(Stored data)
————

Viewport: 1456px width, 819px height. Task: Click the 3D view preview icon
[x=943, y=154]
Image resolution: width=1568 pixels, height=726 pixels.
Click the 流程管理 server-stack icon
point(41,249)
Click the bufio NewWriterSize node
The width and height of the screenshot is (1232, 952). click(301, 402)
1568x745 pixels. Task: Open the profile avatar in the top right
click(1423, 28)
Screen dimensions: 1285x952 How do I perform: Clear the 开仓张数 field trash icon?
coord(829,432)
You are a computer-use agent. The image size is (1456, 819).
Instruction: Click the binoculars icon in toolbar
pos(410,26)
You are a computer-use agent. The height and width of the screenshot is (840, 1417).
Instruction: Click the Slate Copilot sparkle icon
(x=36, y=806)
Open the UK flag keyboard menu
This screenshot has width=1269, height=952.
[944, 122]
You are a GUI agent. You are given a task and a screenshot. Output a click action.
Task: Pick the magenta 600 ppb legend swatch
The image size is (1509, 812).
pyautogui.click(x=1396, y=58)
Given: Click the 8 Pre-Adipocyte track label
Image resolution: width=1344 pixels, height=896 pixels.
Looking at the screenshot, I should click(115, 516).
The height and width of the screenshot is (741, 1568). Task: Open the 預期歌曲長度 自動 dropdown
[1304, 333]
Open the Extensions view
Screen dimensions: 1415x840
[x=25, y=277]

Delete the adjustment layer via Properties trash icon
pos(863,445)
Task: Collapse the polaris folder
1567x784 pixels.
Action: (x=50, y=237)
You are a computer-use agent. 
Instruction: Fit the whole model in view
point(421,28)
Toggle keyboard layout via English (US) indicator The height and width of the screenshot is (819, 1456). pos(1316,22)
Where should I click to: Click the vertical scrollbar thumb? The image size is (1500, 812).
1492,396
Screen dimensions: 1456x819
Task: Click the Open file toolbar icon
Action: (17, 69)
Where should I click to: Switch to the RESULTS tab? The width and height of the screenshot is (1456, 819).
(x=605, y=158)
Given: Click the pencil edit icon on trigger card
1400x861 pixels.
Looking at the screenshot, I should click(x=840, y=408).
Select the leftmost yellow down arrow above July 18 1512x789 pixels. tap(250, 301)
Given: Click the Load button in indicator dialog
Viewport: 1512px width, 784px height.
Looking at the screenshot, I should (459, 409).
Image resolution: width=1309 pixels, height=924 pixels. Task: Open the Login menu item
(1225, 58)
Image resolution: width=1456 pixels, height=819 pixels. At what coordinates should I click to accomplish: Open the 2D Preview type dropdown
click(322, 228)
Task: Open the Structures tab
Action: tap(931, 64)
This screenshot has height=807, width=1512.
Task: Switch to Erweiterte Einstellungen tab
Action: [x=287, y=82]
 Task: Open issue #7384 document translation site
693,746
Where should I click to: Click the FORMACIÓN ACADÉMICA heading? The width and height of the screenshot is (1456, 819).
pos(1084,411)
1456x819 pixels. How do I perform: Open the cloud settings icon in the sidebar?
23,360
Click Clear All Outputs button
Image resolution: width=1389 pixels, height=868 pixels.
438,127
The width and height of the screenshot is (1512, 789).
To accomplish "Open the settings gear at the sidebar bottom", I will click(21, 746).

————

WHAT IS NEEDED. Which lines run from the one holding "Delete the adjustment" through the one holding "Toggle keyboard layout" in the records above? Repeat them exactly, both included, and nothing more.

WRITTEN ANSWER.
Delete the adjustment layer via Properties trash icon
pos(863,445)
Task: Collapse the polaris folder
1567x784 pixels.
Action: (x=50, y=237)
You are a computer-use agent. 
Instruction: Fit the whole model in view
point(421,28)
Toggle keyboard layout via English (US) indicator The height and width of the screenshot is (819, 1456). pos(1316,22)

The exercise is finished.